We could just kill all subexpr at the end of the full expression

I suspect that it would be pretty bad if you, say, kill the condition of the if-statement before picking the branch. Or kill the initializer in the DeclStmt before putting it into the variable (same for CXXCtorInitializer which isn't even a Stmt!).

I would argue that the end of the full expression is AFTER the if was evaluated in this case. But I do see what you mean, thanks :)

NoQ added a comment.Jun 26 2020, 10:46 AM

I suspect that it would be pretty bad if you, say, kill the condition of the if-statement before picking the branch. Or kill the initializer in the DeclStmt before putting it into the variable (same for CXXCtorInitializer which isn't even a Stmt!).

I would argue that the end of the full expression is AFTER the if was evaluated in this case. But I do see what you mean, thanks :)
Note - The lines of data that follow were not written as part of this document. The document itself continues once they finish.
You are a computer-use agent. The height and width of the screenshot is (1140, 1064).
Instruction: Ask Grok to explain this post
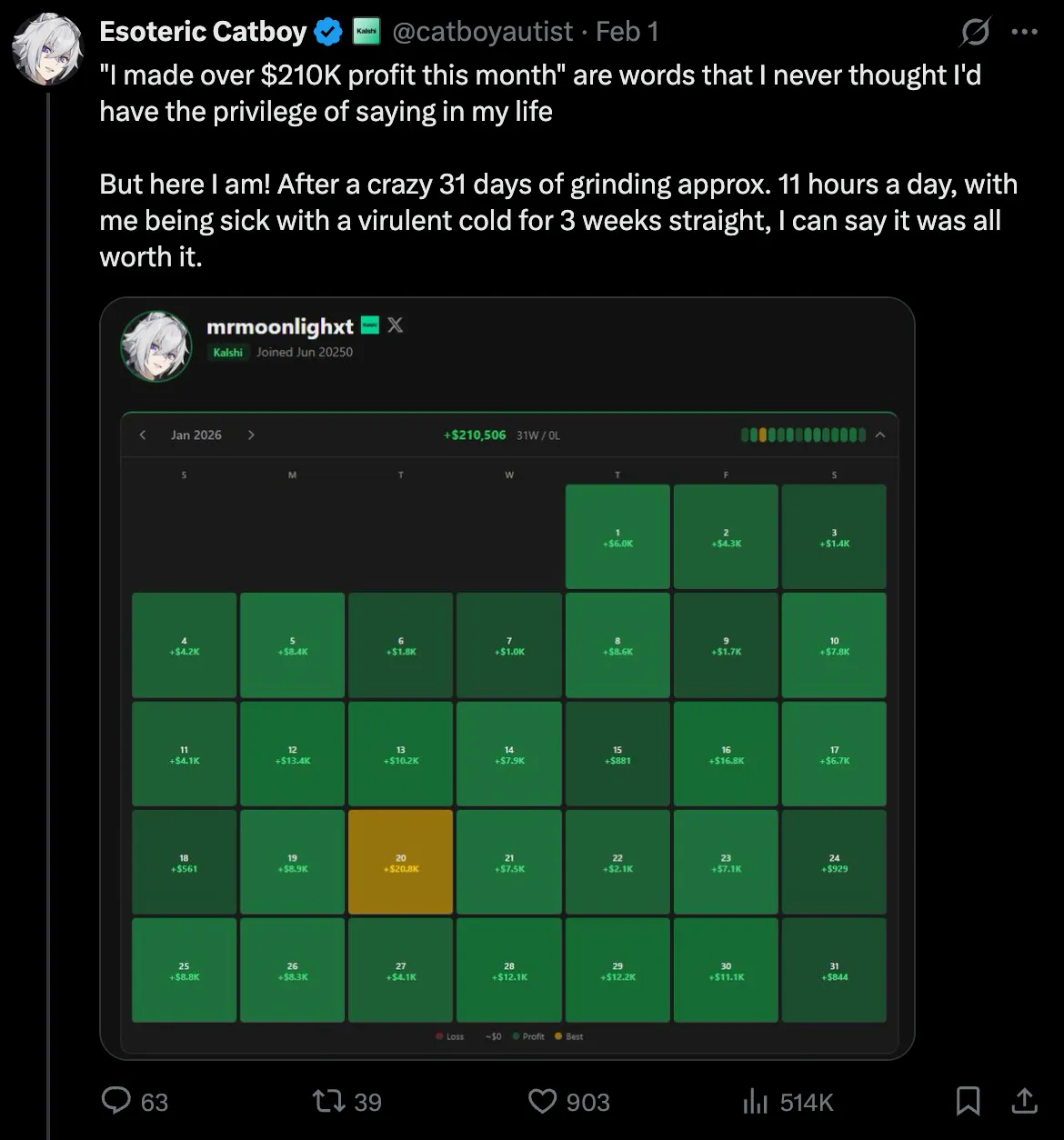974,31
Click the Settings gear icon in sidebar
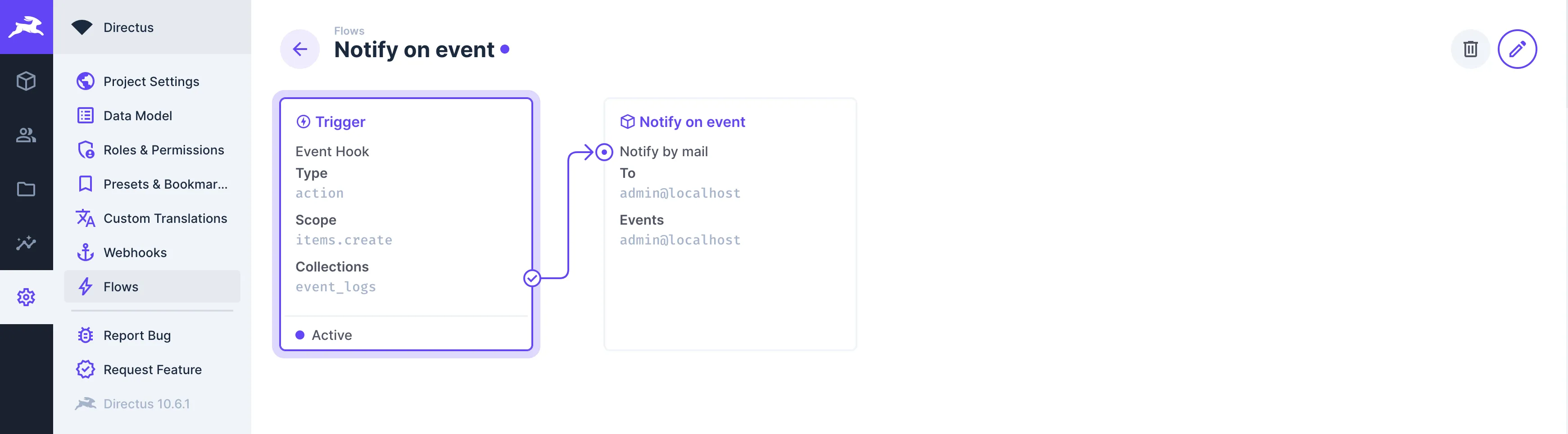Viewport: 1568px width, 434px height. 27,296

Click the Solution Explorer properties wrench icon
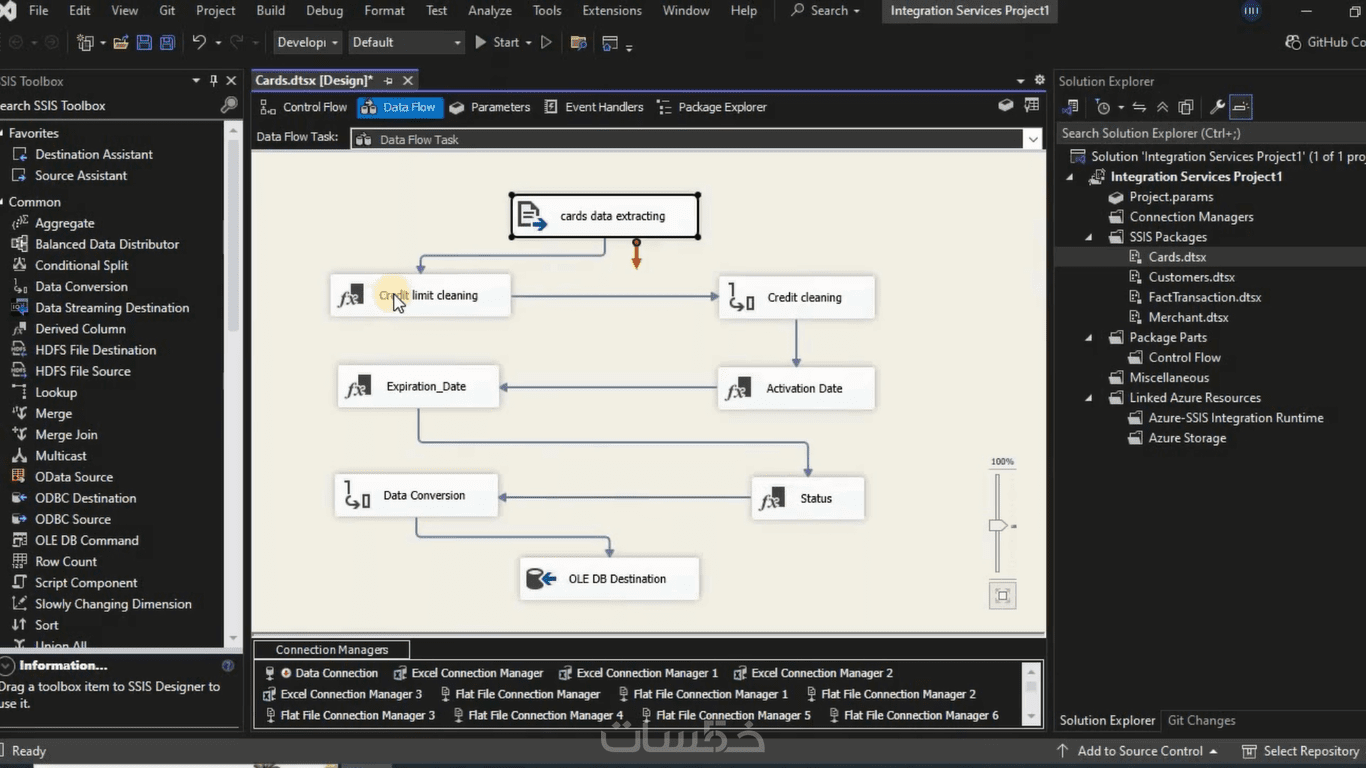tap(1217, 107)
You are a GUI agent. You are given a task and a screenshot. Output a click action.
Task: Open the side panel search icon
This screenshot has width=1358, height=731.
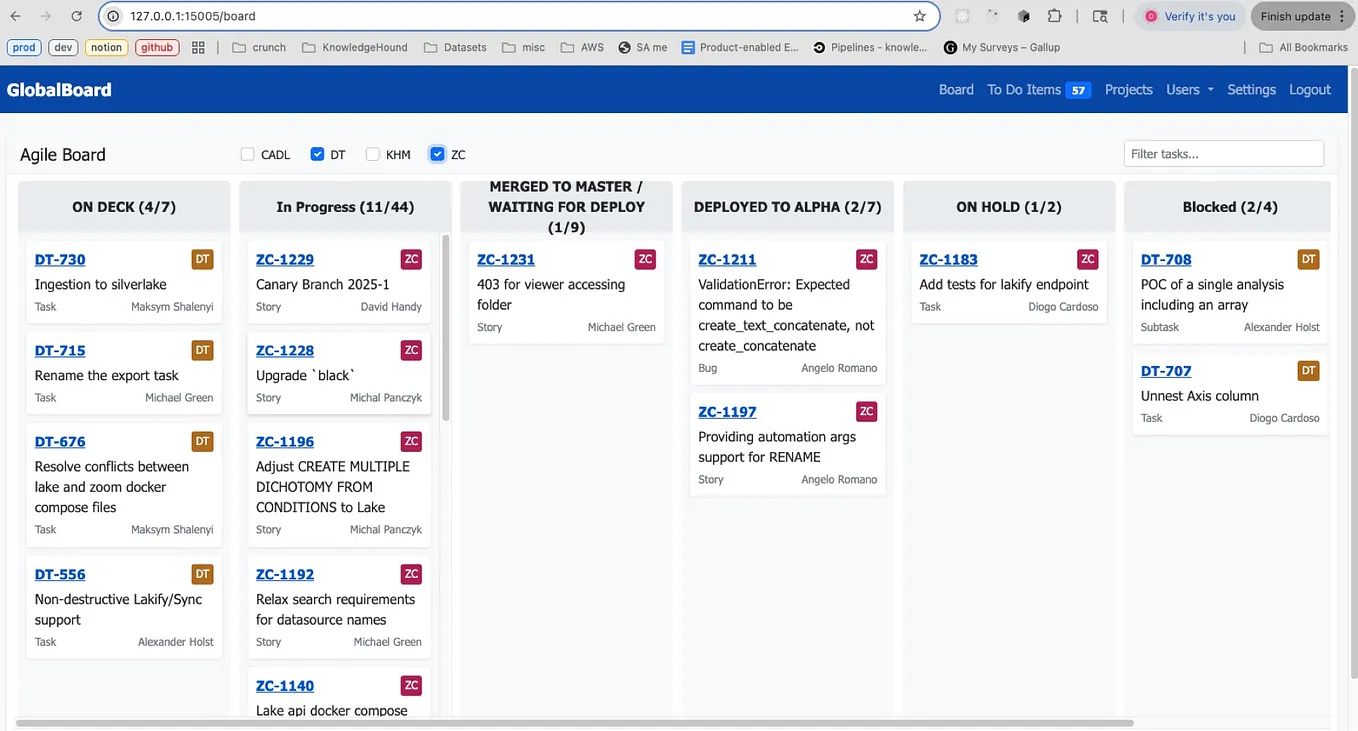click(1100, 16)
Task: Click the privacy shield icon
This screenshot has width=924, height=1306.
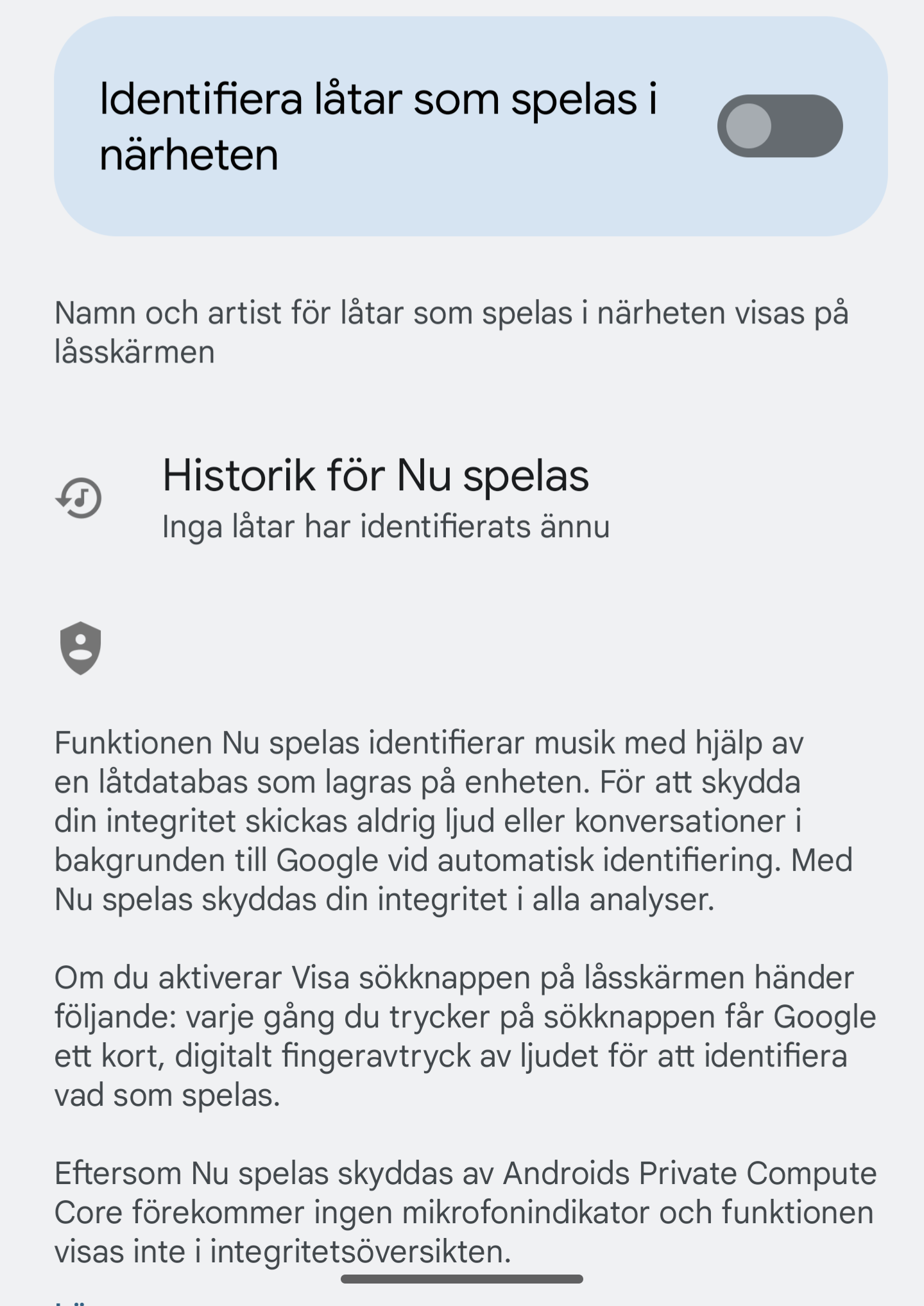Action: coord(80,648)
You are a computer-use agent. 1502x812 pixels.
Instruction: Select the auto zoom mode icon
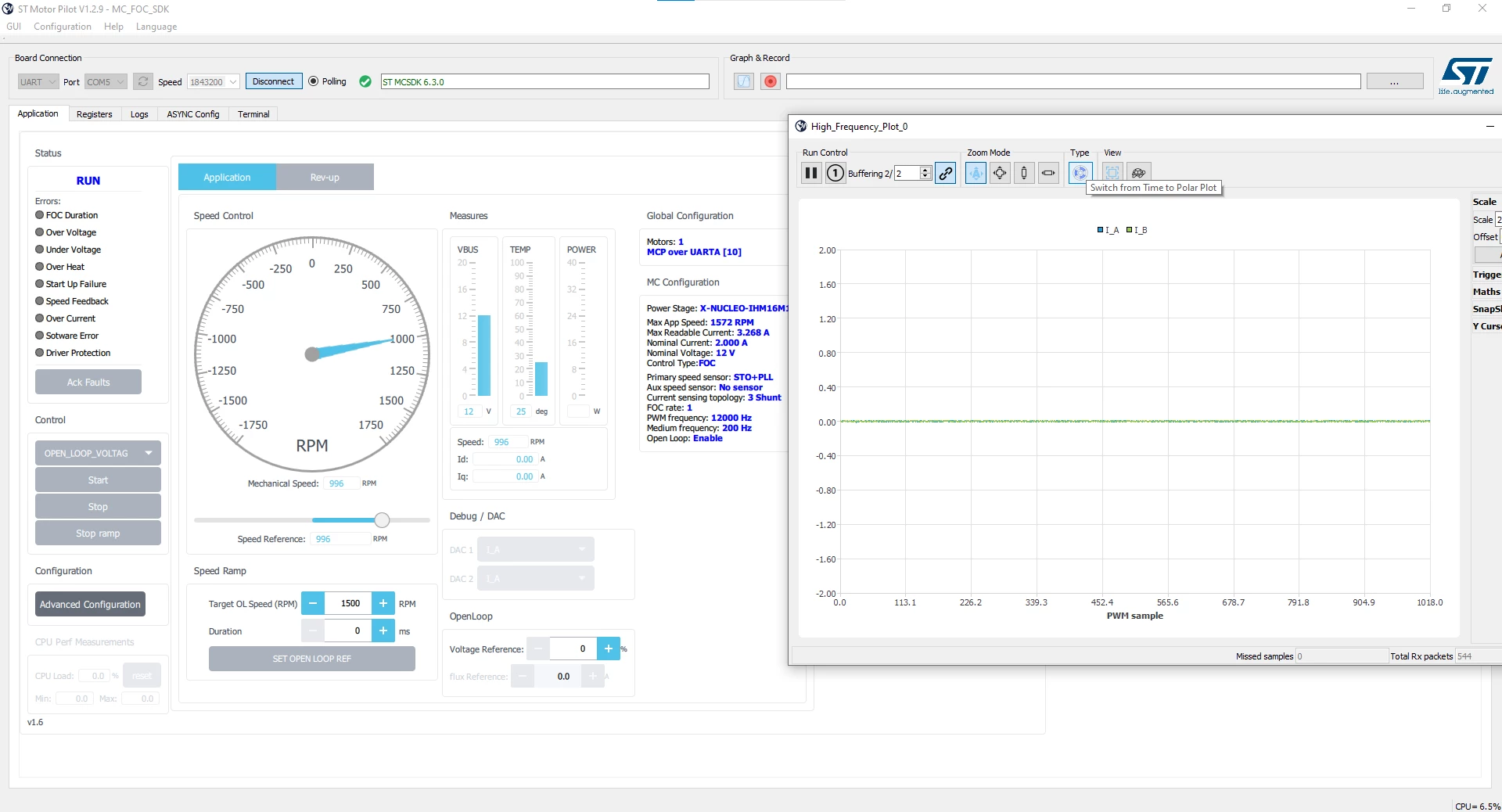[976, 173]
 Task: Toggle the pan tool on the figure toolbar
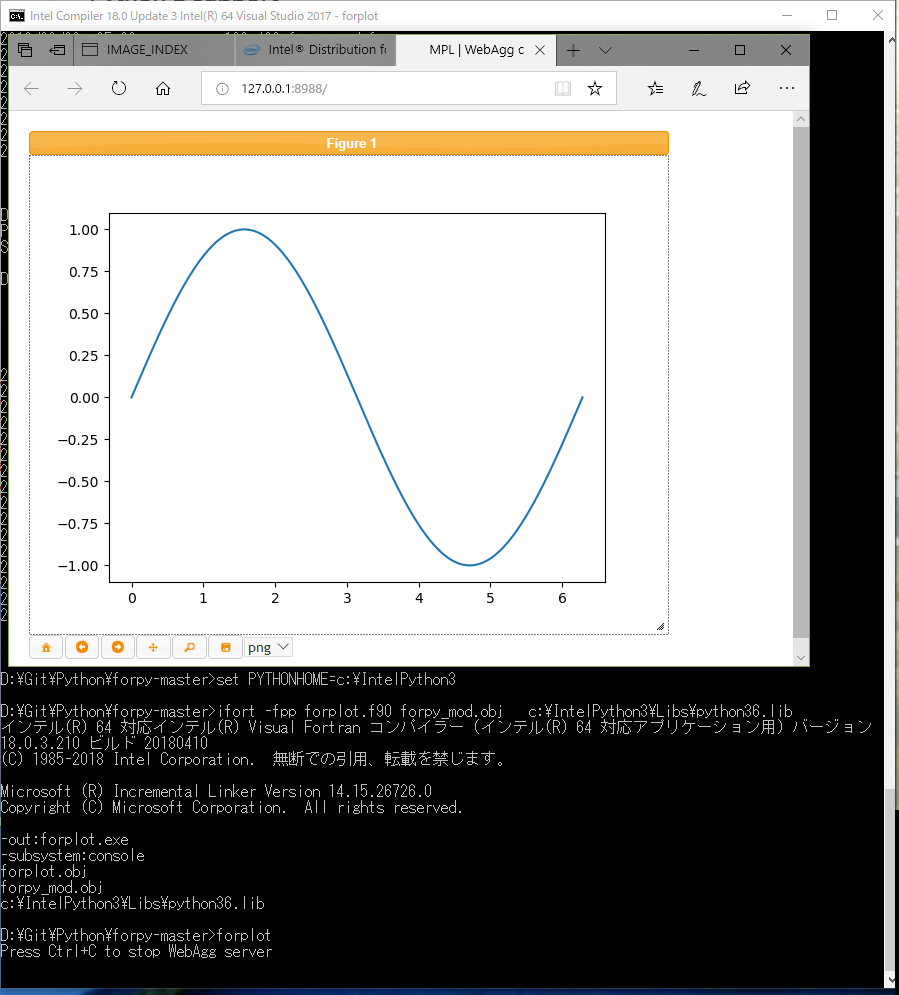pyautogui.click(x=153, y=647)
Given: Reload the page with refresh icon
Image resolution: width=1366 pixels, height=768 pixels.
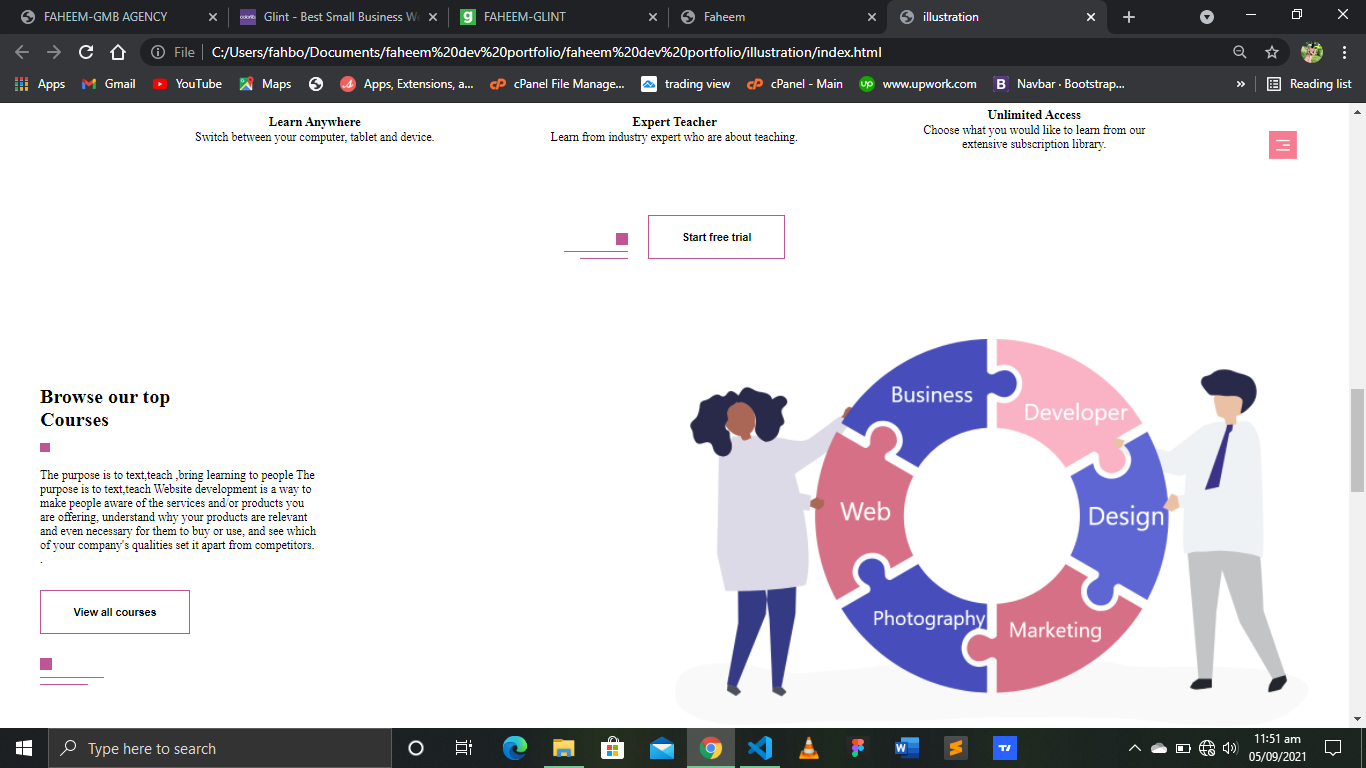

Well, formally it isn't. The notion of full-expression is defined pretty strictly because that's the moment of time when temporary destructors are invoked. So the language pays a lot of attention to what exactly constitutes an expression, and as of now if-statements don't. In particular, temporary destructors will run before the branch is chosen.

I guess your point is that live expressions analysis could be replaced with imperative cleanup requests from, say, ExprEngine to the Environment. I.e., "We've just finished evaluating the if-statement, now we should actively tell the Environment to remove the condition expression". I guess it could totally work that way, but it'd be pretty hard to not forget such cleanups. Given that we'd also barely ever notice that we forgot one of those, i'm very much in favor of having liveness analysis instead, that would declaratively describe which expressions are live when, so that to automatically guarantee that we always only track what's necessary and never snowball our state with dead expressions.

xazax.hun accepted this revision.Jun 29 2020, 3:37 AM

@Szelethus
The patch looks good to me and I find it a welcome change that should make things easier to understand and maybe even a bit more efficient, I hope this won't break ObjC :) My discussion with Artem is orthogonal to this change.

In D82598#2117432, @NoQ wrote:

Well, formally it isn't.

Right. Sorry for being unclear there.

I guess your point is that live expressions analysis could be replaced with imperative cleanup requests from, say, ExprEngine to the Environment. I.e., "We've just finished evaluating the if-statement, now we should actively tell the Environment to remove the condition expression".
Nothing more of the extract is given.